Bit of repetition on Eagle petitions |

Bit of repetition on Eagle petitions

EAGLE, Colorado – Tucked in among the volumes of public comment included in the official public record for Eagle River Station are a couple of letters from community business owners.

One is a document opposing the development. One is a document supporting it. And there are a few cases of business owners’ names appearing on both letters.

But according to the dual signatories, the reasons why their names appear on both documents reflect timing and subtleties surrounding the Eagle River Station debate.

Eagle River Station is a retail/residential project proposed by Trinity/RED Development on an 88-acre tract at eastern end of Eagle, south of Interstate 70. The proposal includes 552,000 square feet of commercial space including a 132,000 square foot anchor Target store and a ‘Lifestyle Center’ shopping area. The development proposal also includes a 150-room hotel and 581 residential units along with a new Interstate 70 interchange.

On Nov. 4, the Eagle Town Board approved the proposal, conditioned upon it passing a citizen referendum. Eagle residents will go to the polls on Jan. 5 to decide the final fate of Eagle River Station.

The Citizens for the Future of Eagle is the grassroots group opposing Eagle River Station. As part of the town of Eagle’s public report concerning the development, the group submitted a petition from dozens of business owners that states the signatories “feel a large scale, massive lifestyle center on the outskirts of town, along with their own private interchange would be hugely detrimental to existing business who have invested in this town.”

The petition also outlined concerns that the proposed development does not fit with the community’s character or the Eagle Area Community Plan. It argues that the town and the business community can work together to find alternative ways to generate revenues without “sacrificing our small town values.”

On Nov. 4, a letter to Eagle Mayor Ed Woodland was submitted to the public record, signed by ten business owners. The letter was circulated by Vince Riggio of Trinity/RED Eagle and states “We believe Eagle River station will help us keep Eagle affordable and continue to have the charm and warmth that comes with living in a wonderful mountain community.”

The letter also urges the town board to pledge on-going, financial support for the central business district – the area on and around Broadway. It asked the town board to commit at least 15 percent of the revenues generated annually by Eagle River Station toward the improvement of the central business district.

Molly Hay, owner of Inkahoots, was one of the business owners who signed both documents. But by two weeks after the town board decision, she had donned a anti-Eagle River Station lapel button. She has withdrawn her support for the pro letter. Hay said her support was totally based on her desire to have some the Eagle River Station revenue, if the development is approved, earmarked for downtown.
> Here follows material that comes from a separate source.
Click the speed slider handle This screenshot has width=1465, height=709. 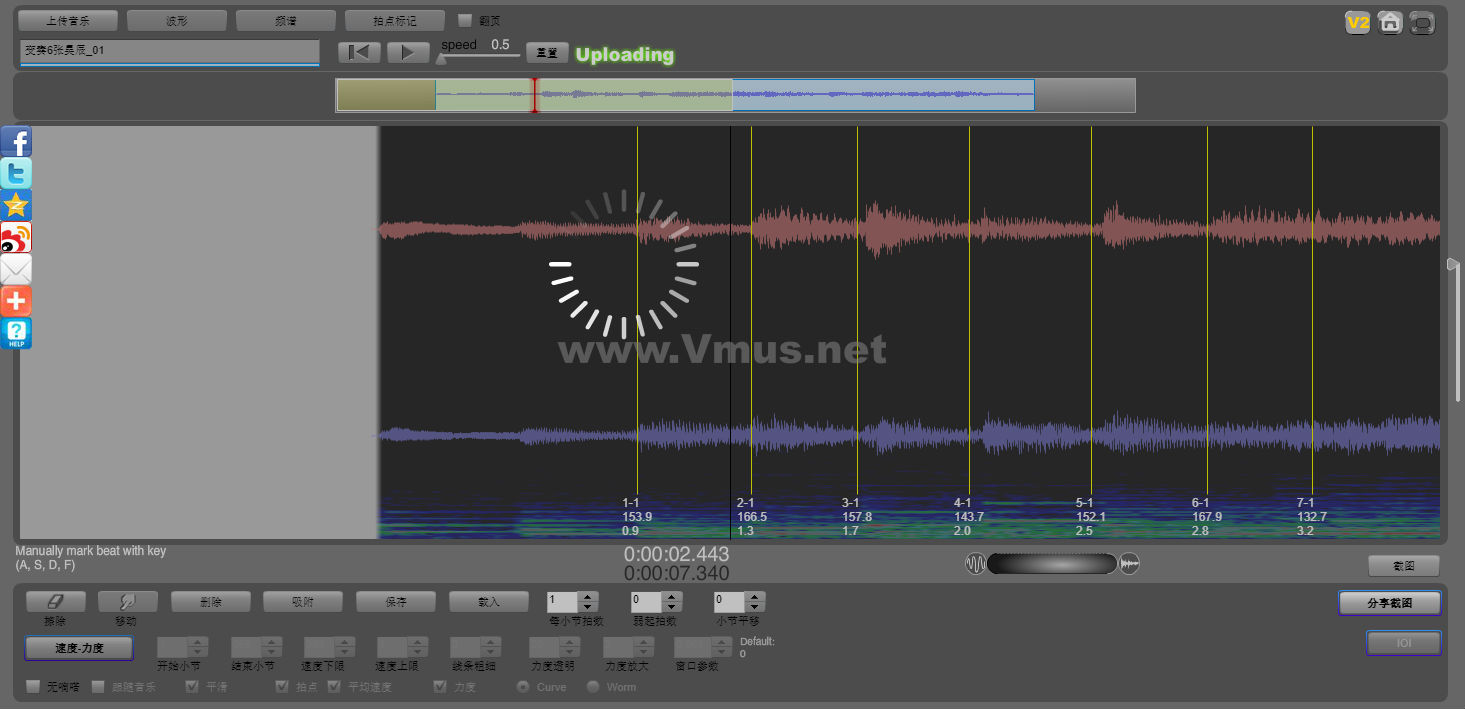point(441,58)
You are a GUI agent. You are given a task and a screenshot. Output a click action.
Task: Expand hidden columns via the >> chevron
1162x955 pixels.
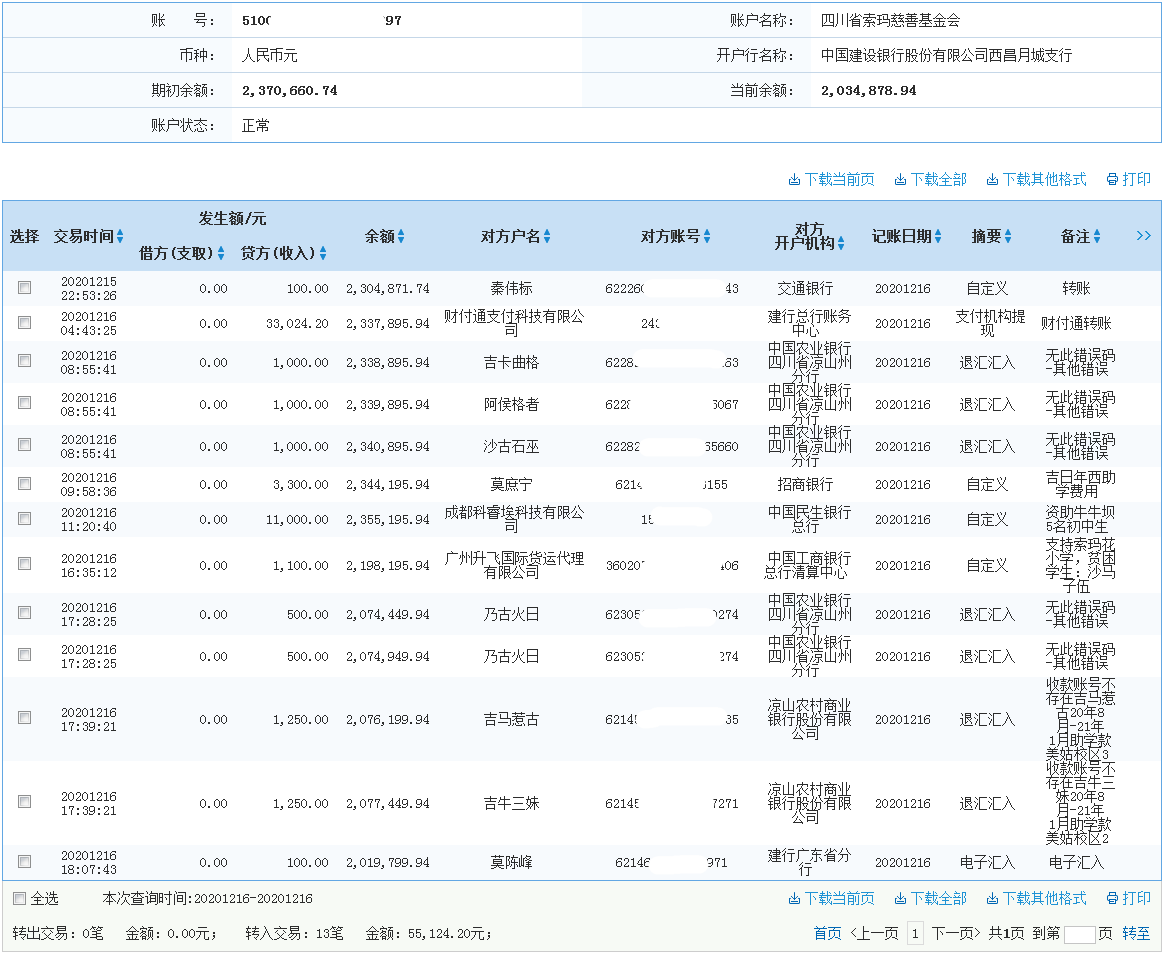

“The way the letter was presented was as ‘if ERS goes through, will this make you happy?'” said Hay.

Hay said she was undecided about Eagle River Station until attending a recent meeting sponsored by Citizens for the Future of Eagle. After the session, Hay decided to become more active in the effort to defeat the proposal.

“We deserve much better than this proposal,” she said. “I’m not against development, just this development.”

Like Hay, the names Craig Colby of Broadway Liquors and Nate Picklo of Yeti’s Grind appear on both letters. But unlike Hay, both men say they are intentionally staying out of the Eagle River Station fray.

Yeti’s owners Nate and Tara Picklo emphatically state they are not taking a stand for or against Eagle River Station. They signed the support letter simply because they do want the town to direct revenue from the development, if approved, toward downtown.

“I wholeheartedly support a kickback to our downtown if it goes through,” said Tara Picklo.

As for his name on the anti-Eagle River Station petition, Picklo said he didn’t specifically remember signing it previously. He said he believes that petition is several months old.

“It represents a good, smart business move,” said Colby of his signature on the Eagle River Station support letter. “I thought long and hard when they approached me to sign it.”

He also emphasized that he is not taking a stand for or against the development beyond voicing his desire for the town to earmark some of the anticipated revenues toward downtown improvements.

As for his name on the anti-Eagle River Station petition, Colby said he simply didn’t sign it. “That’s not even my handwriting,” he said.